With this letter, I aim to correct and respond to the recent article about the closure of the Freedom Project, in which I was quoted.
I would like to address the origin and use of the Freedom Project’s funding.
First, per Shingirai Taodzera, a former director of the Freedom Project, the Koch grant that the Freedom Project received in 2016 was a four-year grant that expired in June 2020. Other than this grant, the Freedom Project was extensively funded by Wellesley alumni and has been entirely funded by alumni for the past year. This should put to rest any fears of enduring “Koch influence” on campus, as alleged by that infamous Boston Globe article. Helpfully discussed in the Oct. 15 Wellesley News article on the Freedom Project’s closure was that the grant also had no stipulations on what kinds of speakers or ideas the Freedom Project could promote.
Second, not only did the Koch brothers’ mother, Mary Robinson Koch, attend Wellesley, but the Koch family donated significant amounts to Wellesley’s financial aid fund until her death in 1991. If my fellow students believe that the Freedom Project’s history of taking Koch money is sufficient to corroborate theories of spreading “Koch influence,” I would like to see them hold the College similarly accountable for taking Koch money. To refrain from doing so, especially with 58% of the student body receiving some form of financial aid, would be deeply hypocritical.
Third, even if it were the case that Koch money was given with the intent to sow conservatism at Wellesley, the Freedom Project’s directors did a lousy job of it. Nearly all of the speakers invited by the Freedom Project in my three years at Wellesley have been liberal, including the oft-criticized Alice Dreger. Besides, it’s unlikely anyone at the Koch Foundation even knows what autogynephilia is, much less specifically sought out Dreger in order to turn the students of Wellesley College into transphobes. I cannot remember hearing of another speaker sparking a similar level of backlash in the history of the Freedom Project, and those few speakers who have risen to this level of controversy are clearly not a part of a Koch agenda.

┄┄┄┄┄┄┄┄┄┄┄┄┄┄┄┄┄┄┄┄

▸ **REQUIRED WORK**:
Do these statements agree with the letter about the Freedom Project's funding? Answer yes or no for each, and quote the deciding words from the letter.
1. The Koch grant that the Freedom Project received in 2016 expired in June 2020.
2. The Koch family kept donating to Wellesley's financial aid fund until 2016.
3. The writer says most speakers invited by the Freedom Project during the writer's three years at Wellesley were conservative.

▸ **DATA SECTION**:
┄┄┄┄┄┄┄┄┄┄┄┄┄┄┄┄┄┄┄┄

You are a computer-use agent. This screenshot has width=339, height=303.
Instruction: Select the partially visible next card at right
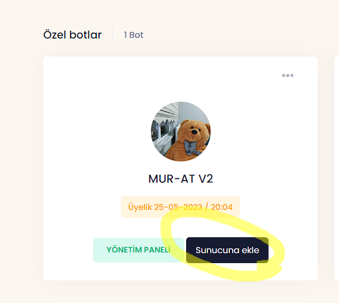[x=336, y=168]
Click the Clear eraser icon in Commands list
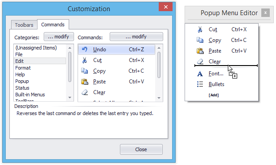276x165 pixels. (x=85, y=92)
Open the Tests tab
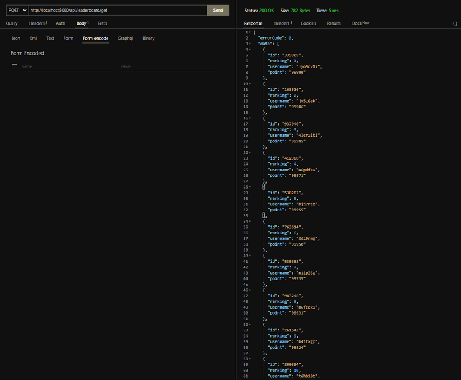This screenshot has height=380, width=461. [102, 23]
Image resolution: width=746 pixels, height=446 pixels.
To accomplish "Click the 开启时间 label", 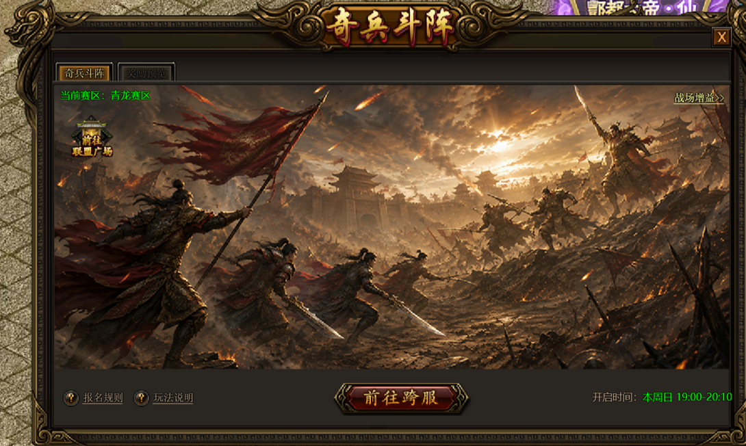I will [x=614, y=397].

┄┄┄┄┄┄┄┄┄┄┄┄┄┄┄┄┄┄┄┄

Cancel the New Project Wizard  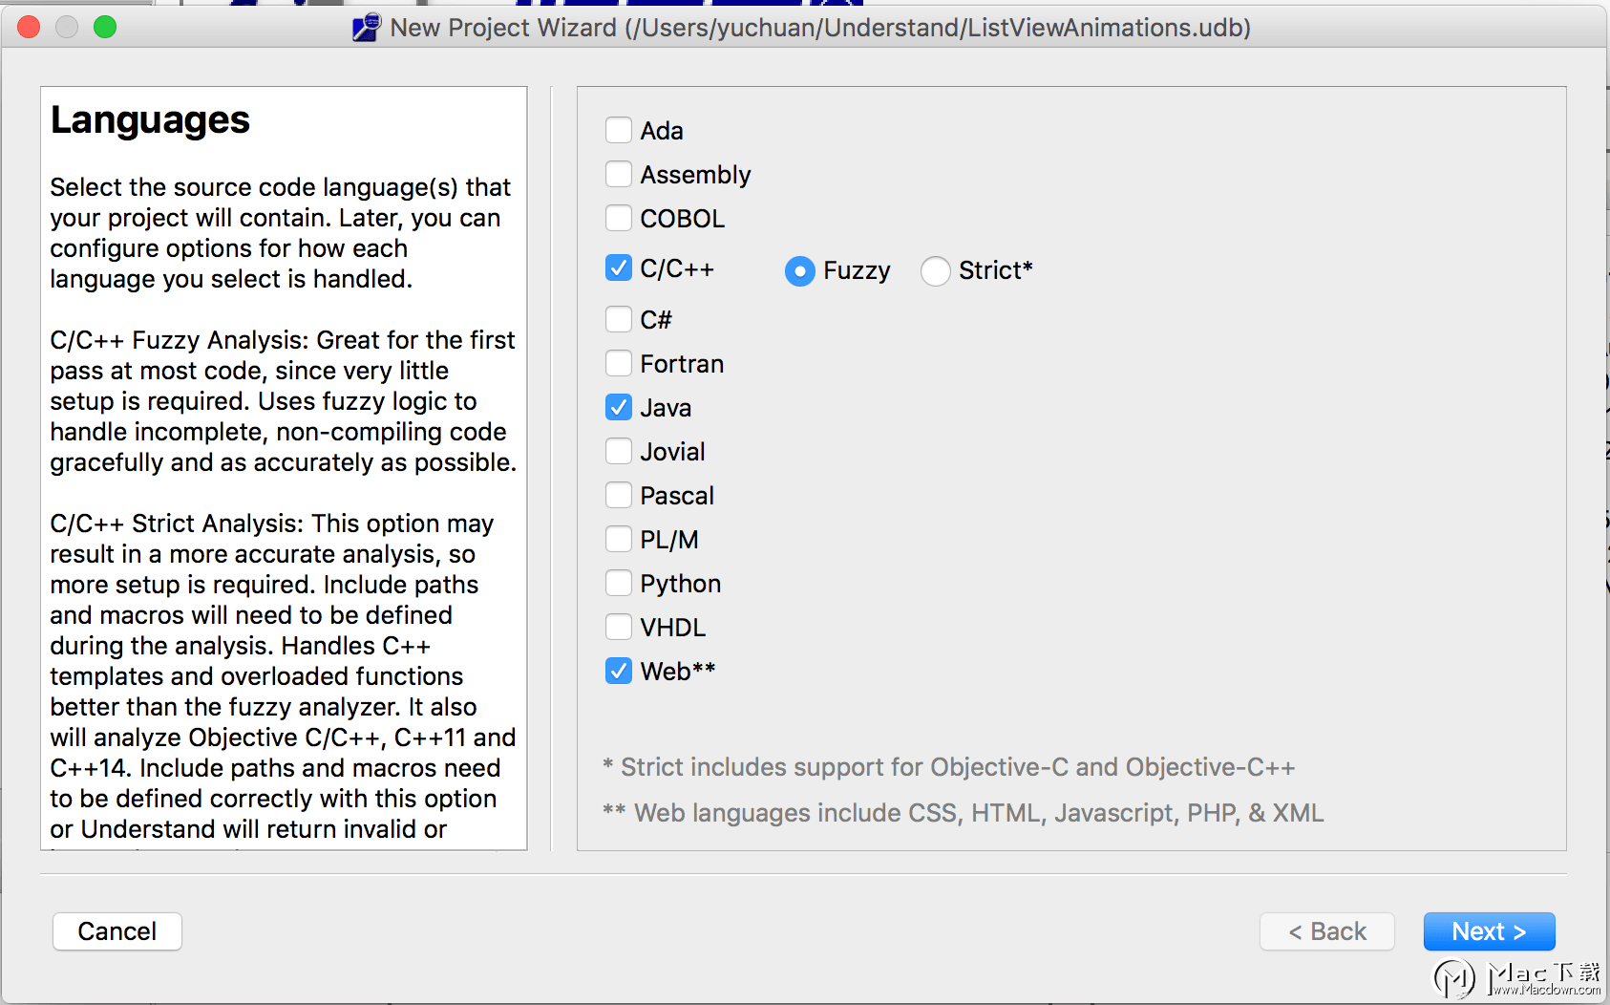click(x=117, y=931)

┄┄┄┄┄┄┄┄┄┄┄┄┄┄┄┄┄┄┄┄

▸ **REPLY**:
1. Yes: "a four-year grant that expired in June 2020"
2. No: "donated significant amounts to Wellesley’s financial aid fund until her death in 1991"
3. No: "Nearly all of the speakers invited by the Freedom Project in my three years at Wellesley have been liberal"